A Carta de Max

Ronnie, como vai tudo por aí?

Sei que talvez não sou o indicado para te escrever, e cogito a possibilidade de que sou a pessoa pela qual você menos tem vontade de ler algo. Apesar de tudo, temos muita história juntos e eu não consigo ignorar esse fato...

Espero que você esteja bem e preparado para o que vai enfrentar aqui de fora, ainda que você já esteja informado sobre tudo o que aconteceu, e que eu já preveja sua reação.

Queria apenas ter a oportunidade de te explicar tudo, e de talvez te abraçar de novo...

De Maxuell Green,

seu velho amigo.

A resposta de Ronnie.

Querido, Max. - e se notava uma letra apertada no papel, onde a tinta se espalhava abundantemente quase ao ponto de rasgá-lo. A letra estava tremida e descomposta, como se Ronnie não tivesse o controle de sua mão naquele momento.

Você pode sentir o cheiro de morte quando anda por aqui. Há pessoas assistindo você com armas, e se você chutar uma pedra no chão, eles vão atirar. Logo quando você entra na cela, ela é automaticamente trancada. Ou você tem um distúrbio mental, ou é homem.

Diferentemente dos filmes Maxuell Green, eles não agridem você. Eles são um pouco mais sádicos. Curtem a tortura psicológica, talvez tanto como alguém que conheço como "velho amigo".

Eles não necessitam te tocar. Apenas zombam da sua cara, de quem você é e de tudo o que você tem. Não importa quem. Não importa o quê.
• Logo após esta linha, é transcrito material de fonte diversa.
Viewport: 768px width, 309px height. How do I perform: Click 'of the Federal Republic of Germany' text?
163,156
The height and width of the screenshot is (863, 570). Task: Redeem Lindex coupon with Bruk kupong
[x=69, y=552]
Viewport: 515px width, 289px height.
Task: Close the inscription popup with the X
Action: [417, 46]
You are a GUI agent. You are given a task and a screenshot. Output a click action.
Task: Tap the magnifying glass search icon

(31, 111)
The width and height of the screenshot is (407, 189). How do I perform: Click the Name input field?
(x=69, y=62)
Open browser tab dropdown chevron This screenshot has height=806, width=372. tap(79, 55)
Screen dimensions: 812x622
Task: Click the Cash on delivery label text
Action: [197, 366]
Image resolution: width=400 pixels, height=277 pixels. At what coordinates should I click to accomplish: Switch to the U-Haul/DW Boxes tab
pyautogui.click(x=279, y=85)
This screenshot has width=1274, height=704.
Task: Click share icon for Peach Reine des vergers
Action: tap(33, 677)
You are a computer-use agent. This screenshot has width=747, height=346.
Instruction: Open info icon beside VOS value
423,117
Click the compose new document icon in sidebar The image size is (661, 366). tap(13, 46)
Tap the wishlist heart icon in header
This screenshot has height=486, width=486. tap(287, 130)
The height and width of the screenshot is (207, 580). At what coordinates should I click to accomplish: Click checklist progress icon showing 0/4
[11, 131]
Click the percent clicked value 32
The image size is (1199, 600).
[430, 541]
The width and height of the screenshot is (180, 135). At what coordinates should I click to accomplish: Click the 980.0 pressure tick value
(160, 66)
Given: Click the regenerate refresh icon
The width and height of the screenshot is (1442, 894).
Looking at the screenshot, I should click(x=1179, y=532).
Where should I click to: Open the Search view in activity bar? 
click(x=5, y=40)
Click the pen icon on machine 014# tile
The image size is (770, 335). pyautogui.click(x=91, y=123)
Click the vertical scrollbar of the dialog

Você sempre está errado. Você sempre tem a culpa. Você sempre é inferior. E você sempre deve, merece e vai ser castigado pela merda que você é.

Nos dias em que passei sozinho no castigo, onde tudo o que me fazia companhia era a minha própria respiração e a presença dos meus medos, refleti sobre algumas coisas, e a medida que refletia sobre elas, senti que ficava cada vez mais sozinho. Todos os medos que eu tinha estavam me abandonando, e agora realmente só havia a minha respiração. Ela e uma conclusão humilde e desproporcional se comparada a tudo o que eu chamava de "problemas para refletir", "problemas para solucionar" e "razões para seguir": Nada mais vale a pena.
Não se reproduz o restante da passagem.